» **What is needed**: Arrange every line of the records below as a JSON array of strings, one string per line, leaving out blank lines.

#####

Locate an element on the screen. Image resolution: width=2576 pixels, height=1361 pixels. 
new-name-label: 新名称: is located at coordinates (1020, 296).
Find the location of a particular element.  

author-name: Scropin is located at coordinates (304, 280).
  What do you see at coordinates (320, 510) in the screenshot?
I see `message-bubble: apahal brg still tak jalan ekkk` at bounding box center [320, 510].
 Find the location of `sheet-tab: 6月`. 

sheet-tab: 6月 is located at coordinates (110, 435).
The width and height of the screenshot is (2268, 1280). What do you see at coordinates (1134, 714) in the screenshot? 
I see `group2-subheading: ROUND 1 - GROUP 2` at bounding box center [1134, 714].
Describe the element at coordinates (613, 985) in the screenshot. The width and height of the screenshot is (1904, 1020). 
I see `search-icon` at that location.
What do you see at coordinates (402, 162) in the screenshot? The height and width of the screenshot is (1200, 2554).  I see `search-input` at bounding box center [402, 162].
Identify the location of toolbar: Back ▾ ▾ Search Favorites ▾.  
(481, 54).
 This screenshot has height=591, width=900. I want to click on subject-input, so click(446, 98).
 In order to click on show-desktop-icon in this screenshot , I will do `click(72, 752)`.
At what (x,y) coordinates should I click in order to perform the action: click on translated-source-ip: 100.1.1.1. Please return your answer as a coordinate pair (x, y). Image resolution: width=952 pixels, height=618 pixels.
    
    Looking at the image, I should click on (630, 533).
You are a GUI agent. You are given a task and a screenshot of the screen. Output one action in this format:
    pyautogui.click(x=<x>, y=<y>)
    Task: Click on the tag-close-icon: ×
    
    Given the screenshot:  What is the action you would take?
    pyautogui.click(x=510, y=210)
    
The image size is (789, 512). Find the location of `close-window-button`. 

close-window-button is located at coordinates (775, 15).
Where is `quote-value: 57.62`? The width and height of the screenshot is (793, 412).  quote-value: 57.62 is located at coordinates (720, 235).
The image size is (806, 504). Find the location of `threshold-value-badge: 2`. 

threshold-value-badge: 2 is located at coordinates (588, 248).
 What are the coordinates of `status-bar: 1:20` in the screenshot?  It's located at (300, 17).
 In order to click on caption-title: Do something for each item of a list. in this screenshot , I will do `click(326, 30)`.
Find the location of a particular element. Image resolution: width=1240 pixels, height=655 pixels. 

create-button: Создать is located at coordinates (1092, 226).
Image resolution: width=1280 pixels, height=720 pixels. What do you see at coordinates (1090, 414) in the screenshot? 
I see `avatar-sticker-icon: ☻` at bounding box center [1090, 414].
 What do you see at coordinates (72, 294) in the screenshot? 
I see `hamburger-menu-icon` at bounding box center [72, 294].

#####

» **Answer to the problem**:
[
  "Locate an element on the screen. Image resolution: width=2576 pixels, height=1361 pixels. ",
  "new-name-label: 新名称: is located at coordinates (1020, 296).",
  "Find the location of a particular element.  ",
  "author-name: Scropin is located at coordinates (304, 280).",
  "  What do you see at coordinates (320, 510) in the screenshot?",
  "I see `message-bubble: apahal brg still tak jalan ekkk` at bounding box center [320, 510].",
  " Find the location of `sheet-tab: 6月`. ",
  "sheet-tab: 6月 is located at coordinates (110, 435).",
  "The width and height of the screenshot is (2268, 1280). What do you see at coordinates (1134, 714) in the screenshot? ",
  "I see `group2-subheading: ROUND 1 - GROUP 2` at bounding box center [1134, 714].",
  "Describe the element at coordinates (613, 985) in the screenshot. The width and height of the screenshot is (1904, 1020). ",
  "I see `search-icon` at that location.",
  "What do you see at coordinates (402, 162) in the screenshot? The height and width of the screenshot is (1200, 2554).  I see `search-input` at bounding box center [402, 162].",
  "Identify the location of toolbar: Back ▾ ▾ Search Favorites ▾.  ",
  "(481, 54).",
  " This screenshot has height=591, width=900. I want to click on subject-input, so click(446, 98).",
  " In order to click on show-desktop-icon in this screenshot , I will do `click(72, 752)`.",
  "At what (x,y) coordinates should I click in order to perform the action: click on translated-source-ip: 100.1.1.1. Please return your answer as a coordinate pair (x, y). Image resolution: width=952 pixels, height=618 pixels.",
  "    Looking at the image, I should click on (630, 533).",
  "You are a GUI agent. You are given a task and a screenshot of the screen. Output one action in this format:",
  "    pyautogui.click(x=<x>, y=<y>)",
  "    Task: Click on the tag-close-icon: ×",
  "    Given the screenshot:  What is the action you would take?",
  "    pyautogui.click(x=510, y=210)",
  "The image size is (789, 512). Find the location of `close-window-button`. ",
  "close-window-button is located at coordinates (775, 15).",
  "Where is `quote-value: 57.62`? The width and height of the screenshot is (793, 412).  quote-value: 57.62 is located at coordinates (720, 235).",
  "The image size is (806, 504). Find the location of `threshold-value-badge: 2`. ",
  "threshold-value-badge: 2 is located at coordinates (588, 248).",
  " What are the coordinates of `status-bar: 1:20` in the screenshot?  It's located at (300, 17).",
  " In order to click on caption-title: Do something for each item of a list. in this screenshot , I will do `click(326, 30)`.",
  "Find the location of a particular element. Image resolution: width=1240 pixels, height=655 pixels. ",
  "create-button: Создать is located at coordinates (1092, 226).",
  "Image resolution: width=1280 pixels, height=720 pixels. What do you see at coordinates (1090, 414) in the screenshot? ",
  "I see `avatar-sticker-icon: ☻` at bounding box center [1090, 414].",
  " What do you see at coordinates (72, 294) in the screenshot? ",
  "I see `hamburger-menu-icon` at bounding box center [72, 294]."
]